* To be done *
Reproduce the material from the line containing "This screenshot has width=2576, height=1274." through the line containing "coord(223,20)", including both of those lines.

## Begin

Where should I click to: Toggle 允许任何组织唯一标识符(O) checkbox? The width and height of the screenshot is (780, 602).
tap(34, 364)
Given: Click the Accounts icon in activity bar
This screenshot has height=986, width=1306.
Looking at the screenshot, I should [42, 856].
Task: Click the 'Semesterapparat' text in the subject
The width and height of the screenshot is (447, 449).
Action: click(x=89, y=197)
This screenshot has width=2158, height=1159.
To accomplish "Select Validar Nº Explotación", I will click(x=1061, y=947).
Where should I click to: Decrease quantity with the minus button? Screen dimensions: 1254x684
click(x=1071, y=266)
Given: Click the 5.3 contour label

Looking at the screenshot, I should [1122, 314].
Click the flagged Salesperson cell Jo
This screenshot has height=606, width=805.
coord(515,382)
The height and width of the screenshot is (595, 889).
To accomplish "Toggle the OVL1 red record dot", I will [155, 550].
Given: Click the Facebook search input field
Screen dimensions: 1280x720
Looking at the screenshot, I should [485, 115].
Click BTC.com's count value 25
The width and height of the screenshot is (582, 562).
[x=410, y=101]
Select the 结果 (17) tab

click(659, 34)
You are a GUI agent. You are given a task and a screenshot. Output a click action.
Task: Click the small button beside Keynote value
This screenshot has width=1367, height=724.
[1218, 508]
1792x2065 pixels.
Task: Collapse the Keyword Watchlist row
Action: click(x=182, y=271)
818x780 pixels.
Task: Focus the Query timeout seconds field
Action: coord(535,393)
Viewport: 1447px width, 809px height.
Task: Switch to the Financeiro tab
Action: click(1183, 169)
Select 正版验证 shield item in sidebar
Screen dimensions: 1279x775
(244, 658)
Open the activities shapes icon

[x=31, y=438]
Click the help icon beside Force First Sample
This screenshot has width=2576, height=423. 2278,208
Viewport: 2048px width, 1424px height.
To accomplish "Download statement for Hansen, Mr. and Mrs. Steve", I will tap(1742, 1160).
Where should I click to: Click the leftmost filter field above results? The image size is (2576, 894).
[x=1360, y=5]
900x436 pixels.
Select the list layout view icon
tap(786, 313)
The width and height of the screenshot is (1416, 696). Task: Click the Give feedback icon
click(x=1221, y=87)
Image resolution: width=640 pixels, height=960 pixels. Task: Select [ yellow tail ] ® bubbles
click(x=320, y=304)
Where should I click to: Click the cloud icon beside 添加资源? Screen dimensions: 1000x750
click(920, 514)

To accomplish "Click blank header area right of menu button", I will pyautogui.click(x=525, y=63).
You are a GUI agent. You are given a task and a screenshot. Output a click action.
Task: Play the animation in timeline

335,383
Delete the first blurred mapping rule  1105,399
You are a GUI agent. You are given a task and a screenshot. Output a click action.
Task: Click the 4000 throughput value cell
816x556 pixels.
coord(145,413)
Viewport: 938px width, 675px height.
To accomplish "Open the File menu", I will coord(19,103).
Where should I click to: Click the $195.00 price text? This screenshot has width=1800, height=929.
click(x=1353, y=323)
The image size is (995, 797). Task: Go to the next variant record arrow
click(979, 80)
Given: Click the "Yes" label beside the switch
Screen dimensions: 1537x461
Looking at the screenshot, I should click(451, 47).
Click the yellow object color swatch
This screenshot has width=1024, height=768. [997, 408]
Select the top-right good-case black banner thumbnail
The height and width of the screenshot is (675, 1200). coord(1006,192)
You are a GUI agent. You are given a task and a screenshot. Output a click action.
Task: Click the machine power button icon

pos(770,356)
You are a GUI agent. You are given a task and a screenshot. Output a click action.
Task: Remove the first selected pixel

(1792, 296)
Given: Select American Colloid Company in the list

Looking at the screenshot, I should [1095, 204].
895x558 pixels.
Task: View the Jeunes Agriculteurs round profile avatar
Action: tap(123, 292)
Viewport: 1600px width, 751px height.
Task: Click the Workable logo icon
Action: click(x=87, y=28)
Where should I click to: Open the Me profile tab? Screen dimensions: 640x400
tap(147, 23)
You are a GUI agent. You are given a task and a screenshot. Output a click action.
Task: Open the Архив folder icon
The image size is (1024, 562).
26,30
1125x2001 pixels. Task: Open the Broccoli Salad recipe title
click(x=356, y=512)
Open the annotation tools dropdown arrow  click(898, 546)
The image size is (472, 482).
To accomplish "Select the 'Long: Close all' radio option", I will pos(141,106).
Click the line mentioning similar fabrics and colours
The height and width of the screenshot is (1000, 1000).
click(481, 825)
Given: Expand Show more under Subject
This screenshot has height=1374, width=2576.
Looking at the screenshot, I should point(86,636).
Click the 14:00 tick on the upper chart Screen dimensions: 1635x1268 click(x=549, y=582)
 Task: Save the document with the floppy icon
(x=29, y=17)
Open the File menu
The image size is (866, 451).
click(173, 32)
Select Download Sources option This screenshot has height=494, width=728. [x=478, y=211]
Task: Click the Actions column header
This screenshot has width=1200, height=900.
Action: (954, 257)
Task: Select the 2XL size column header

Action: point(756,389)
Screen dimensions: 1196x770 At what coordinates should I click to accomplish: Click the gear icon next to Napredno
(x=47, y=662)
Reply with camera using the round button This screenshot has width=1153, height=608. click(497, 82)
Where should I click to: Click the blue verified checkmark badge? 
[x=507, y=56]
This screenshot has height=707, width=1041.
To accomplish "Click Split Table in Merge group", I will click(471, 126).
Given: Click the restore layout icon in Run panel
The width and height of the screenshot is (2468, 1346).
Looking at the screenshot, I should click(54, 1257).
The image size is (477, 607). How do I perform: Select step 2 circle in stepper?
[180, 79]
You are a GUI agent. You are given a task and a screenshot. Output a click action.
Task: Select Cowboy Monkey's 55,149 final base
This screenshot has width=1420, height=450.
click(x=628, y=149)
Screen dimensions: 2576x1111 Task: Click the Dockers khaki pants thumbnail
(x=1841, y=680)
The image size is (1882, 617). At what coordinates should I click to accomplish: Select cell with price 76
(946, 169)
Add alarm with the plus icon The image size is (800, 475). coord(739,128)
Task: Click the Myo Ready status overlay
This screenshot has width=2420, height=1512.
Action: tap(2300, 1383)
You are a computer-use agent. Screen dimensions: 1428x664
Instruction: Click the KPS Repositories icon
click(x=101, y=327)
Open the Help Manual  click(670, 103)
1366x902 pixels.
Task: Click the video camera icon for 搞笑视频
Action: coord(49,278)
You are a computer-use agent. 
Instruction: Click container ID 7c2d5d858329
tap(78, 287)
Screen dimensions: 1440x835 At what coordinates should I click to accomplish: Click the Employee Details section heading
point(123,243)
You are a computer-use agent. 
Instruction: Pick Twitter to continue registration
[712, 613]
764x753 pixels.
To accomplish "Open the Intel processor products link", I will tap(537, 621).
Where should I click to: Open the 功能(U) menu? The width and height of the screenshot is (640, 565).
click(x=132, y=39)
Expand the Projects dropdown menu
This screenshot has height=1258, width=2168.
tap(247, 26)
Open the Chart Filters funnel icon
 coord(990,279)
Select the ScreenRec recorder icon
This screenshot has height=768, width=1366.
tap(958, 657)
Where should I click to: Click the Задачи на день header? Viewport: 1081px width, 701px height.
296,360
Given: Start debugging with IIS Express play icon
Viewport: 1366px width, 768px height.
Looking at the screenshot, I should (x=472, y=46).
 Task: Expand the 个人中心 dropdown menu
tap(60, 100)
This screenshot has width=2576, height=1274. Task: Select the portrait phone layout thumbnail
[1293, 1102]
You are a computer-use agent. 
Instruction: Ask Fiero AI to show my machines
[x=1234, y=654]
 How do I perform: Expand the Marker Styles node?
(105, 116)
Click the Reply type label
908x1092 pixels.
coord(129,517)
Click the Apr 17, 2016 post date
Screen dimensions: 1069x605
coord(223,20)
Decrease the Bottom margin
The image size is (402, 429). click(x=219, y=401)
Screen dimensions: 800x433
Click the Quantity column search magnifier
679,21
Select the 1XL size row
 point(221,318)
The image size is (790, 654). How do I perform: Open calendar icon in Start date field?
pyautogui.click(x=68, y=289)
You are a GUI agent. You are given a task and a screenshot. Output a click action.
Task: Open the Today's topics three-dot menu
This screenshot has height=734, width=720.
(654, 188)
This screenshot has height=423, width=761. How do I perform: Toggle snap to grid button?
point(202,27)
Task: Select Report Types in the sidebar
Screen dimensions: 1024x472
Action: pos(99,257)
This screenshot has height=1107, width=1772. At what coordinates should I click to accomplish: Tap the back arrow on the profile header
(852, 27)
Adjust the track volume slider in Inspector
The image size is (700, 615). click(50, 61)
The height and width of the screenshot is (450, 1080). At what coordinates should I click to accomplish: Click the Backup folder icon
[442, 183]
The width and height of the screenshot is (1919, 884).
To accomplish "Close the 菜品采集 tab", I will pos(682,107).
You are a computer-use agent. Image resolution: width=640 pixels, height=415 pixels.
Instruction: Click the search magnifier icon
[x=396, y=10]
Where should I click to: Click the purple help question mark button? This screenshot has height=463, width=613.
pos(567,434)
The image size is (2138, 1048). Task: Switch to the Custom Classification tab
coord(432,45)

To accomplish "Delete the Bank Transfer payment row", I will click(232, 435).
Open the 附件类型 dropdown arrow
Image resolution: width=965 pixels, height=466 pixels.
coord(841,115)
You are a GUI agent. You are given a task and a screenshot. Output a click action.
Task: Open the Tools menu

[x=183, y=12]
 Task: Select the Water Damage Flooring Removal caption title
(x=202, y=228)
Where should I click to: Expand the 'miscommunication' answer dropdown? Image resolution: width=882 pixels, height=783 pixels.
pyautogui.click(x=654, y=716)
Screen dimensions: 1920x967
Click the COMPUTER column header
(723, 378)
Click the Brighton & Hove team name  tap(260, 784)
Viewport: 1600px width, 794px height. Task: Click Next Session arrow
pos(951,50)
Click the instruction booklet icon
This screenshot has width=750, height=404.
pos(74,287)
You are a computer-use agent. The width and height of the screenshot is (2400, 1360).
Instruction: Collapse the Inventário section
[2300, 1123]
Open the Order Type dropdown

## End

* Solution to this exercise *
This screenshot has width=2576, height=1274. Task: Select the portrait phone layout thumbnail
[1293, 1102]
You are a computer-use agent. 
Instruction: Ask Fiero AI to show my machines
[x=1234, y=654]
 How do I perform: Expand the Marker Styles node?
(105, 116)
Click the Reply type label
908x1092 pixels.
coord(129,517)
Click the Apr 17, 2016 post date
Screen dimensions: 1069x605
coord(223,20)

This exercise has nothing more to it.